El barítono Dietrich Fischer-Dieskau, con quien el maestro argentino tuvo actuaciones y discos inolvidables, dijo de él en su Nachklang: Ansichten und Erinnerungen (1990): “Daniel Barenboim tiene rasgos de genio múltiple. Y si hoy se tratara de seguir componiendo con la naturalidad de Mozart, también en este campo tendría asegurado un lugar en lo más alto”. Todo aquel que haya tratado a Barenboim podría presentar una prueba de primera mano de su genialidad. Pero sigamos con la glosa de una que alega Fischer-Dieskau. Estaban los dos ensayando en Nueva York los Mörike-Lieder de Hugo Wolf que iban a tocar en el Carnegie Hall. En mitad del pasaje en octavas de “Feuerreiter”, que estaba tocando a primera vista, Barenboim se levantó del piano y le dijo a Fischer-Dieskau que lo disculpara un momento. Corrió a un escritorio en el que estaba abierta la partitura del colosal Concierto para piano de Furtwängler, que iba a tocar en Los Ángeles con Zubin Mehta. Observó la partitura en silencio unos segundos y volvió como un rayo a sentarse al piano. “De modo que –concluye Fischer-Dieskau– al mismo tiempo que la pieza de Wolf, nada sencilla, tenía también en la cabeza toda otra obra”.
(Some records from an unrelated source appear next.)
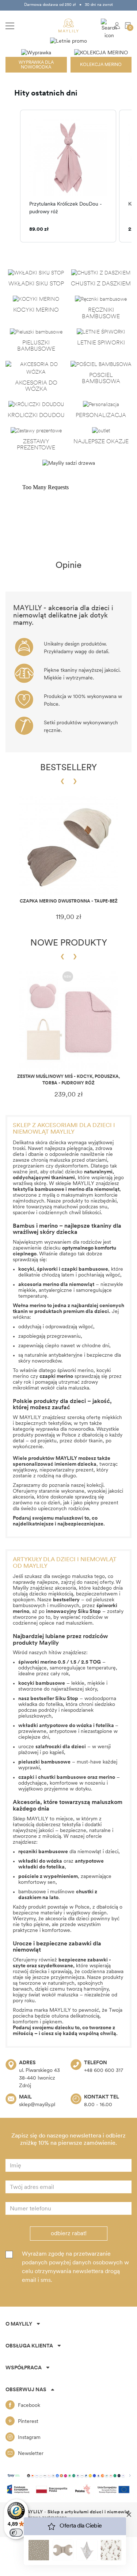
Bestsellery (68, 768)
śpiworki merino (75, 1370)
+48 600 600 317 (103, 2070)
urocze (52, 1747)
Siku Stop (66, 1699)
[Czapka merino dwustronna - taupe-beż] (68, 845)
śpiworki (48, 1269)
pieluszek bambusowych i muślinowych (63, 1603)
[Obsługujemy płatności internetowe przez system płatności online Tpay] (68, 2475)
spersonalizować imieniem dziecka (54, 1464)
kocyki (26, 1269)
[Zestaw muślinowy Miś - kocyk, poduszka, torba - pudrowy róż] (68, 1020)
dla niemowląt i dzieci (68, 1852)
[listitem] (68, 176)
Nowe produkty (68, 943)
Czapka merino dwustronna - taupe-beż (69, 901)
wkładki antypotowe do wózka (55, 1726)
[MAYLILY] (68, 26)
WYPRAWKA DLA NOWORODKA (36, 65)
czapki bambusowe (84, 1269)
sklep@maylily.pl (37, 2105)
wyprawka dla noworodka (65, 1429)
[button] (12, 176)
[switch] (16, 2533)
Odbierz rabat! (69, 2234)
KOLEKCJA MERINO (101, 65)
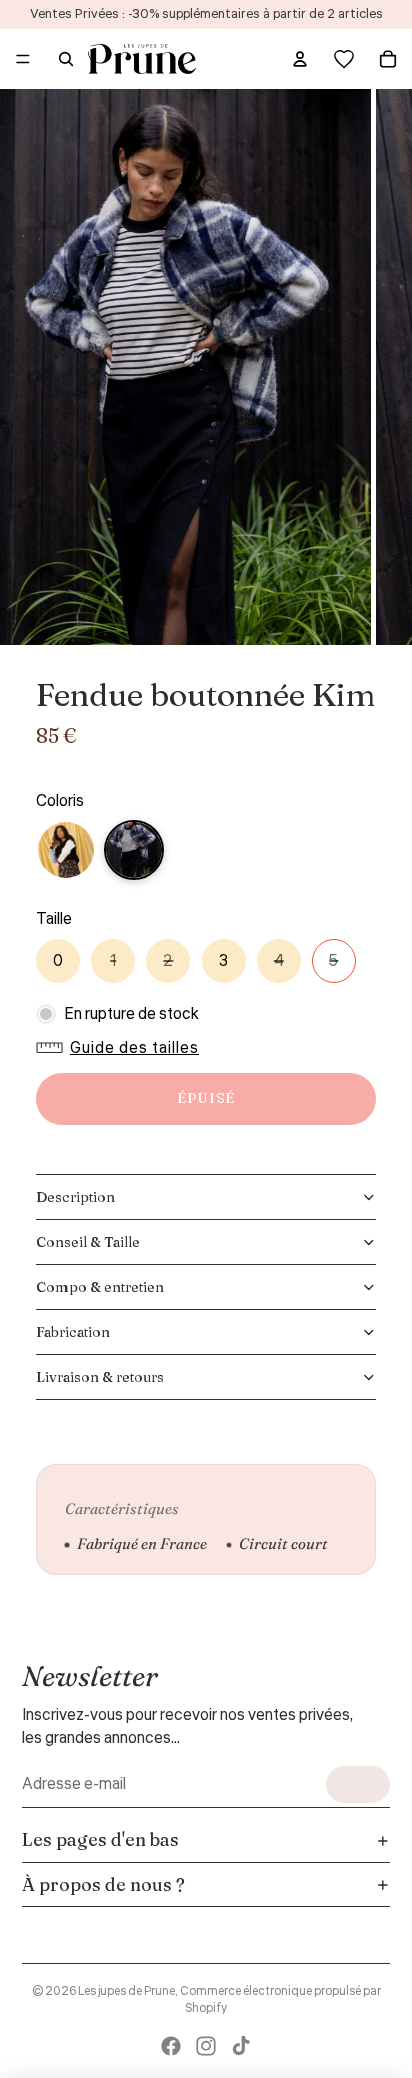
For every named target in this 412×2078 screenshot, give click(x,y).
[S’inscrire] (358, 1784)
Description (75, 1197)
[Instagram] (206, 2046)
Aunque el barítono no aclara la causa por la que Barenboim saltó del piano (¿una asociación entre el lied de Wolf y el concierto de Furtwängler?, ¿una duda mientras leía mentalmente la partitura?), la anécdota tiene otro interés. El repertorio de Barenboim es apenas menos vasto que su memoria, pero nada enciclopédico hay en él. No es información; es conocimiento. Tal vez esto explique que encontremos en Beethoven reflejos anticipados, imposibles de Debussy, y en su Bach a Schumann. La música conversa consigo misma, aunque hay que saber escuchar esa conversación.
Si se piensan cosas como estas es porque Barenboim alentó -por lo que tocó y por lo que dirigió- ese pensamiento. Hasta que vuelva al escenario y al disco, y también después, podemos servirnos de la fecha simbólica y dar las gracias de ser contemporáneos suyos.